Misschien moeten we vooral naar de intenties van de actor kijken. Waarom deed iemand wat hij of zij deed, welke bedoelingen had hij of zij? Dat is zeker een belangrijke vraag, en de intenties van een actor spelen dan ook een centrale rol in sommige hedendaagse versies van de deugdethiek die teruggaan op Aristoteles en in de ethiek van Immanuel Kant. Maar beide vormen van ethiek laten het niet bij de intenties als zodanig. Iemand moet de júiste intenties hebben in zijn handelingen. Deze intenties moeten dus zelf op hun merites worden beoordeeld. Iemand kan met de juiste bedoelingen zonder het te weten het verkeerde doen, iemand kan met verkeerde bedoelingen toch iets goeds verrichten en iemand kan denken dat zijn bedoelingen moreel acceptabel zijn terwijl deze de toets der kritiek niet kunnen doorstaan. Kijken naar de intenties van de actor is dus belangrijk en informatief, maar het impliceert al dat we bepaalde morele normen veronderstellen waarlangs we deze intenties willen beoordelen. Alleen kijken naar de feitelijke handelingen en karaktereigenschappen van mensen is dus niet voldoende. We moeten ook kijken naar welke handeling en welke intentie het beste in een bepaalde concrete context zouden passen.

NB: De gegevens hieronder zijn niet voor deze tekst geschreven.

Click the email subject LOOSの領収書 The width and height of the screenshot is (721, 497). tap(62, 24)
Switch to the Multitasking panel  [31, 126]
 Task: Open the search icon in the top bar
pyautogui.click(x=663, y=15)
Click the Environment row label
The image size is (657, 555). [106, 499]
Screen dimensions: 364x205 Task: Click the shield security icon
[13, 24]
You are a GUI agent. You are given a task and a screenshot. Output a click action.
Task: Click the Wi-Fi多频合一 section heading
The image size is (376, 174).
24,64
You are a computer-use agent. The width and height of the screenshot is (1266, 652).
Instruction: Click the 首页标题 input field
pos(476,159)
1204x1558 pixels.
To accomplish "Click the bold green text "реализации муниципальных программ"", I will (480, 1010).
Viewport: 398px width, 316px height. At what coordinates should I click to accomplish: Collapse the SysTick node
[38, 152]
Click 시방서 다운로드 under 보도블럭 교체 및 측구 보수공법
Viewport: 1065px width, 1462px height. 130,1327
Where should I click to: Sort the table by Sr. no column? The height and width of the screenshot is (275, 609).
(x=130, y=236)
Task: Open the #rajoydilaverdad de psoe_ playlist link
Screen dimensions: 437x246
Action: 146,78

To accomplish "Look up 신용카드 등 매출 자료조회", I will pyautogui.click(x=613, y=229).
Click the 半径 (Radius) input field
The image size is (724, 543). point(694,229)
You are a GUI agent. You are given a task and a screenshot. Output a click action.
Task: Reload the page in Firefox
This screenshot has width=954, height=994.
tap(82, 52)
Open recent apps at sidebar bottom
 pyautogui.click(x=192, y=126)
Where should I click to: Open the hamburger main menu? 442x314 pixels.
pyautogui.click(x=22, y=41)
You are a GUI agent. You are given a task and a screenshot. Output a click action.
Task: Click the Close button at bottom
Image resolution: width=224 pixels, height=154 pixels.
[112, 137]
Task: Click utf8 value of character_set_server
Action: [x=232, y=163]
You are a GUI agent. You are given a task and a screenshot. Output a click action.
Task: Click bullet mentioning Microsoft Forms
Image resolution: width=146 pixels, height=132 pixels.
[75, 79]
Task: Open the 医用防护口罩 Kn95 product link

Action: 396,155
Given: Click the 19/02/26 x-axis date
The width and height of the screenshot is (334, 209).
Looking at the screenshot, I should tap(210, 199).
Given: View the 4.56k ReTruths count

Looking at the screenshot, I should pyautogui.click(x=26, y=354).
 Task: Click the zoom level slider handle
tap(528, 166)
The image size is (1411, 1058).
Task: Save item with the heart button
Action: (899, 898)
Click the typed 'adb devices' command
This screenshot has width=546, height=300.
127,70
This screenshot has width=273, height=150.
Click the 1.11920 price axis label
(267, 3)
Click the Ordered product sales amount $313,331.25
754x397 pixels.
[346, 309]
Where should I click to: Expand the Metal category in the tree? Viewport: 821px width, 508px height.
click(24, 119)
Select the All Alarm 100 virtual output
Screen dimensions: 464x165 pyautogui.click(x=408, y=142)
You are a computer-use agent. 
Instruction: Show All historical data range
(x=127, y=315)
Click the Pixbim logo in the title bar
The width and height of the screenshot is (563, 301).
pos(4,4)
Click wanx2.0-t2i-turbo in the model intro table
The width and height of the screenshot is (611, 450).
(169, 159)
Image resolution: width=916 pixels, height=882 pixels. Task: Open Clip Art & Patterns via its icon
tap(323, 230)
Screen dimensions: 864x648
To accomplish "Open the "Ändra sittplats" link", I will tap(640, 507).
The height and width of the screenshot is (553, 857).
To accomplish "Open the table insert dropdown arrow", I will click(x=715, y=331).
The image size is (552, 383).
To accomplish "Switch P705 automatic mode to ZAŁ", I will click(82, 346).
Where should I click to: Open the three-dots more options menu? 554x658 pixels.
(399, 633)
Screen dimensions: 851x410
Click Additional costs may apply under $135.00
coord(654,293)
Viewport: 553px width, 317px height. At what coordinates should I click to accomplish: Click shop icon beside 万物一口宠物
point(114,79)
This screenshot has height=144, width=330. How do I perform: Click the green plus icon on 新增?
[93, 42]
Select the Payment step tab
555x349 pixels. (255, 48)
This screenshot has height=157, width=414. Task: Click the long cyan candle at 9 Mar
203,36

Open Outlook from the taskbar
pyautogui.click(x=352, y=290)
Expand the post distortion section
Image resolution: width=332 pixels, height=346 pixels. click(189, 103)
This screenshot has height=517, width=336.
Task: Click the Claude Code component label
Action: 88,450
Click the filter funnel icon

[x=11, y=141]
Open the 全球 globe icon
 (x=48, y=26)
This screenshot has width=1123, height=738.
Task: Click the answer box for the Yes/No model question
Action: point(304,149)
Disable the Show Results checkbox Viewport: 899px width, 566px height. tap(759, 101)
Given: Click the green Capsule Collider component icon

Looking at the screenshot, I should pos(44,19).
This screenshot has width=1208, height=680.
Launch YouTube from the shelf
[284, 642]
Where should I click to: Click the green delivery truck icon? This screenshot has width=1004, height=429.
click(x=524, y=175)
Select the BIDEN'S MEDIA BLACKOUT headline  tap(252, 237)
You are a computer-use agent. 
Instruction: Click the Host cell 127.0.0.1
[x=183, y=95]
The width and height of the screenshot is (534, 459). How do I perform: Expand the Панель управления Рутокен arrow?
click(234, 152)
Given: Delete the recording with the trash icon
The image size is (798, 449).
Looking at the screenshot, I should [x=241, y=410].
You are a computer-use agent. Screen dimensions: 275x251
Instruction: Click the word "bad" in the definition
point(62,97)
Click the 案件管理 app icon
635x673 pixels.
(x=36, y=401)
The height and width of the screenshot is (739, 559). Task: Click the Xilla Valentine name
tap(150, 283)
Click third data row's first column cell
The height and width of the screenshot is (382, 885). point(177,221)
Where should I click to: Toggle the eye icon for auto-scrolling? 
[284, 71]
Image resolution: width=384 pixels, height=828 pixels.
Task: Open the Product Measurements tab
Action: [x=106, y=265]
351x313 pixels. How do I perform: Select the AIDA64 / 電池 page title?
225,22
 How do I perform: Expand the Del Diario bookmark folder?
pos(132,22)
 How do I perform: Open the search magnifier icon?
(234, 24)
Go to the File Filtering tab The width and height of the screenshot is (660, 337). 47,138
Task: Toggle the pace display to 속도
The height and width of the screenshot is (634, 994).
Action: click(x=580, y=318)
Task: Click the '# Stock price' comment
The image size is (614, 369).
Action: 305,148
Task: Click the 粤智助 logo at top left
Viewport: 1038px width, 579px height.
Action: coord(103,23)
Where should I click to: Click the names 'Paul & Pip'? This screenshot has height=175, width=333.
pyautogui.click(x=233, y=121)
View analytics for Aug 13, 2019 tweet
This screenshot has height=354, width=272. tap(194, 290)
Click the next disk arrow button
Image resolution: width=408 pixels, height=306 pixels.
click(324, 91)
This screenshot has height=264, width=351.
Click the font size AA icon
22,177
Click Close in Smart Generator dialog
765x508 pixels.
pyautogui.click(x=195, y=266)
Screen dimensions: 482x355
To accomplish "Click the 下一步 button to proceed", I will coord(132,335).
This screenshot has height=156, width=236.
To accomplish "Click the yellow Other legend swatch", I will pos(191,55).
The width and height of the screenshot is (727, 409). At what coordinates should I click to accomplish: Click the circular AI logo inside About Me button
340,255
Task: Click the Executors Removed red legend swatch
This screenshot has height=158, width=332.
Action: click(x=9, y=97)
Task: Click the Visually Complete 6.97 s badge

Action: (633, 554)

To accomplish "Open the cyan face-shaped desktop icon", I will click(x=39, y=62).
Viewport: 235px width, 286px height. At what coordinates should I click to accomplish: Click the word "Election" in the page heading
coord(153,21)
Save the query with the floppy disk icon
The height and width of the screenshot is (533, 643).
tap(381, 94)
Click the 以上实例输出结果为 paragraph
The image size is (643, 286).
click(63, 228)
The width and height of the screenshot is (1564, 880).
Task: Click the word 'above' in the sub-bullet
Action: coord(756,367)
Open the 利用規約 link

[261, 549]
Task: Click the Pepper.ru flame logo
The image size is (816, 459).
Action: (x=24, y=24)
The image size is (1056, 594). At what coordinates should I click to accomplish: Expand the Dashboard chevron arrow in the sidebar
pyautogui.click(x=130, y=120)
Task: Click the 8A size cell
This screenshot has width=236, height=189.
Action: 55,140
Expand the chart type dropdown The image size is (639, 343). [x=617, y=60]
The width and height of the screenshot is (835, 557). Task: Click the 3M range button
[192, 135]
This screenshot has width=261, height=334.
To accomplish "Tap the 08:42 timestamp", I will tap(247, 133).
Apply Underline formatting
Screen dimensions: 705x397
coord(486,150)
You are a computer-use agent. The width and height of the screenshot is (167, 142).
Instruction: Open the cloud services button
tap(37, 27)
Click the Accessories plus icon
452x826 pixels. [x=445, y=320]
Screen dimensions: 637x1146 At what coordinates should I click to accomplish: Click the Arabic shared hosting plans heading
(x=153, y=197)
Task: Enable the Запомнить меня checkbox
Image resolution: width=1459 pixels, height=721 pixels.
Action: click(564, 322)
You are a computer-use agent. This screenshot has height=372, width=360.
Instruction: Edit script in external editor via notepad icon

Deze observaties laten zien dat er iets belangrijks ontbreekt in al deze benaderingen: namelijk de opvatting dat de wereld niet moreel neutraal is. De wereld bestaat uit descriptieve feiten, maar inherent aan deze feiten zijn ook bepaalde normen en waarden. We kunnen naar de wereld kijken met een zuiver descriptieve blik, zoals we proberen in de empirische wetenschappen, maar we kunnen er ook naar kijken met een normatieve of evaluatieve blik, zoals in de ethiek of in de esthetica. Wanneer we onze wetenschappelijke manier van kijken toepassen, is de kans groot dat ons de normatieve en evaluatieve aspecten van de wereld ontgaan. Dan kijken we vooral op een manier die gewend is om te meten en te kwantificeren. Vanuit een dergelijke blik zijn we sterk geneigd om moreel gedrag vanuit een psychologische, sociologische of evolutionaire bril te bekijken. Dat zijn zeker interessante invalshoeken, maar ze geven ons slechts een beschrijving van het feitelijke morele gedrag van mensen. Als we echt een moreel oordeel over het gedrag van mensen willen vellen, dan kunnen we niet om een ‘morele denkstap’ heen. De intuïtionist H.A. Prichard noemt dit an act of moral thinking. Deze morele denkstap kunnen we niet vervangen door een andersoortige manier van denken of kijken. Het is wel een belangrijke voorwaarde voor een dergelijke denkstap dat we goed naar de feitelijke aspecten van de wereld kijken. Wat heeft iemand precies gedaan, in welke concrete omstandigheden? Prichard noemt de concrete omstandigheden de preliminaries van ons morele denken, waarmee hij ze wil onderscheiden van de premissen waaruit we een conclusie logisch zouden kunnen afleiden. Ik zie dat persoon A object X van persoon B afpakt, ik weet dat dit X van B is en ik concludeer dat A X van B gestolen heeft. Het concept ‘stelen’ is een moreel concept en het vereist moreel inzicht. Let wel dat in dit geval ‘van iemand zijn’ ook al moreel geladen is, dus hier hebben we al met niet alleen empirische premissen te maken. De morele denkstap is geen logische afleiding, maar als het ware een morele afleiding. Anders zouden we ethiek alsnog door de empirisch-deductieve methode vervangen, maar dat kan juist niet volgens Prichard en de andere intuïtionisten.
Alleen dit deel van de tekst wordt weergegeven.